Nun erforsche ich ja seit 30 Jahren das "Euthanasie"-Opfer-Schicksal meiner Tante Erna Kronshage (s.d.) - und habe fast 40 Jahre mit und bei zum Teil mehrfach- und schwerstbehinderten Menschen - ja - sogar Kindern - gearbeitet - und da frage ich mich, ob ich wohl besonders anfällig bin für diese oben gemeinte "Leidenspornographie" - eben auch wenn ich mich anrühren lasse von so ein paar medial ausgelutschten Bildchen mit Wasserleichen und blut- und staubverkrusteten kleinen Jungen ... Ich bin sogar überzeugter Kriegsdienstverweigerer aus der frühen Ära vor 50 Jahren - alles für manche sicherlich wohl eindeutige Indizien für einen viel zu weichgespülten Warmduscher - ein Weichei wie er im Buche steht - in Sport immer ne "fünf" gehabt - und deshalb vielleicht heimlich seit Jahren ein exzessiver "Leidenspornograph", der einfach nicht genug bekommen kann - vom Leiden in dieser Welt - und von allen Vorkommensformen und Verkommensformen dieses Phänomens ...- vom Leiden der Armen unter den Reichen - vom Leiden der Menschen im Krieg - und der nicht verdrängen kann - und der sich darauf einlässt, im Gegensatz zu den vielen Alltags-"Helden", die vor allem "Rührenden" und "Traurigen" vor Angst weglaufen und es weggrölen und es ersäufen... - als "Rückseite dieser Medaille" ...

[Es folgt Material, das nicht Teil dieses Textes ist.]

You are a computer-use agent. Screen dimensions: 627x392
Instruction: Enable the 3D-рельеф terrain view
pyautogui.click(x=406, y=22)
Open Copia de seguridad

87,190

Ich frage mich - hat "Leidenspornographie" eigentlich schon als eigenständige psychiatrische Diagnose eine international gültige Registraturnummer und Einordnung in den Diagnosesystemen in den USA und Europa (diagnostisches und statistische Manual psychischer Störungen = DSM - Internationale Klassifikation von Krankheiten der Weltgesundheitsorganisation = ICD) die ja gern immer mal wieder diese Manuale auffüllen, damit die Pharmazie entsprechende Gegenmittel "erforschen" und absetzen kann ...
Nur - worunter leiden die Menschen - denen all das sowas von "am Ar..." vorbeigeht, die einfach sagen, lasst die Toten ruhen - und gegen Kriege in der Welt kann man doch nichts machen - und naja - Kinder - sind doch nur Kinder - nur wir hier wollen unsere Ruhe haben und Olympia gucken und die Kinder spielen draußen mit dem Handy - und gleich das Pokalspiel - und ne Wurst auf'm Grill umdrehen ... - un gutt is ... - leiden diese Typen an Alexithymie (bitte nachgoogeln) ???
Ich wenigstens kann mir nun mal diese Welt nicht schöner malen als sie ist - obwohl ich auch viele Sonnenauf- und -untergänge und Wolken photographiere und bearbeite - genausowenig darf man ständig im Schlamm herumwühlen - ist klar ... - aber man muss sich von seiner Umwelt im Moment auch angemessen anrühren lassen - und vielleicht sogar langverdrängte "Familiengeheimnisse"lüften, um ernsthaft persönlichen Ballast zu bearbeiten ...: und das ist keine Pornographie sondern - für mich wenigstens - kann das Seelenerleichterung sein - hin zu diesem weiten und erleichternden Begriff: "heilfroh" ...S!